**Work order**
Reproduce exactly the line containing "434x401 pixels." and every line after it, through the last line of the records below; add nothing.

Stored data entries
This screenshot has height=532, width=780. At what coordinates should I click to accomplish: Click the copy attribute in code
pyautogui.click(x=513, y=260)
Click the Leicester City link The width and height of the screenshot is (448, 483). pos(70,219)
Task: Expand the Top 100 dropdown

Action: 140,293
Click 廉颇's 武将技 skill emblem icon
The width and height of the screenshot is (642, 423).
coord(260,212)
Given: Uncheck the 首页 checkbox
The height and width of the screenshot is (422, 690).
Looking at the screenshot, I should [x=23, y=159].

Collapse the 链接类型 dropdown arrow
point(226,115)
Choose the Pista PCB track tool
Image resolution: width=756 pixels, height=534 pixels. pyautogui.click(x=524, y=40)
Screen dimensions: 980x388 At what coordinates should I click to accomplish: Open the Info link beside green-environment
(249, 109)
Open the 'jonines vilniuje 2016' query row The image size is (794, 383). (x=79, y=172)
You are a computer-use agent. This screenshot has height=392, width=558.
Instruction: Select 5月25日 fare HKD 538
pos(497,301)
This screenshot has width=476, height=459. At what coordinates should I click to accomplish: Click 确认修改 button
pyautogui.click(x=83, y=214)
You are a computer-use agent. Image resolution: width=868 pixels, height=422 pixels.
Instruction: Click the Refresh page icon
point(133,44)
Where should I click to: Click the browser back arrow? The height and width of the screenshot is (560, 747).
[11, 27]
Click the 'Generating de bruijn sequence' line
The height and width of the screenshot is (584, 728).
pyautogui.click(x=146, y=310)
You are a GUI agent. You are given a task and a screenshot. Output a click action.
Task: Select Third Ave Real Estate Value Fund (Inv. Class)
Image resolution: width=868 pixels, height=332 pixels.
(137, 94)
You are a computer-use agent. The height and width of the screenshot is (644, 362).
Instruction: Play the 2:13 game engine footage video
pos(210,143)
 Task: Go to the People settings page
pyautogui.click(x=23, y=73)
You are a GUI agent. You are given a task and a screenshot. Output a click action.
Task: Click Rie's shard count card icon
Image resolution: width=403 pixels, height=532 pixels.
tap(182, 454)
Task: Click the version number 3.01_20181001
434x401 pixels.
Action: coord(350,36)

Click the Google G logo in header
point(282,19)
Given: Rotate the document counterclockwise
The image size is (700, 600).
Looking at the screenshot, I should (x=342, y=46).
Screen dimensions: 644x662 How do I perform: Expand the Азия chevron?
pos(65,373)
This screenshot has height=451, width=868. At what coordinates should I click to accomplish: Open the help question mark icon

**Solution**
434x401 pixels.
Action: coord(350,36)

Click the Google G logo in header
point(282,19)
Given: Rotate the document counterclockwise
The image size is (700, 600).
Looking at the screenshot, I should (x=342, y=46).
Screen dimensions: 644x662 How do I perform: Expand the Азия chevron?
pos(65,373)
This screenshot has height=451, width=868. At what coordinates should I click to accomplish: Open the help question mark icon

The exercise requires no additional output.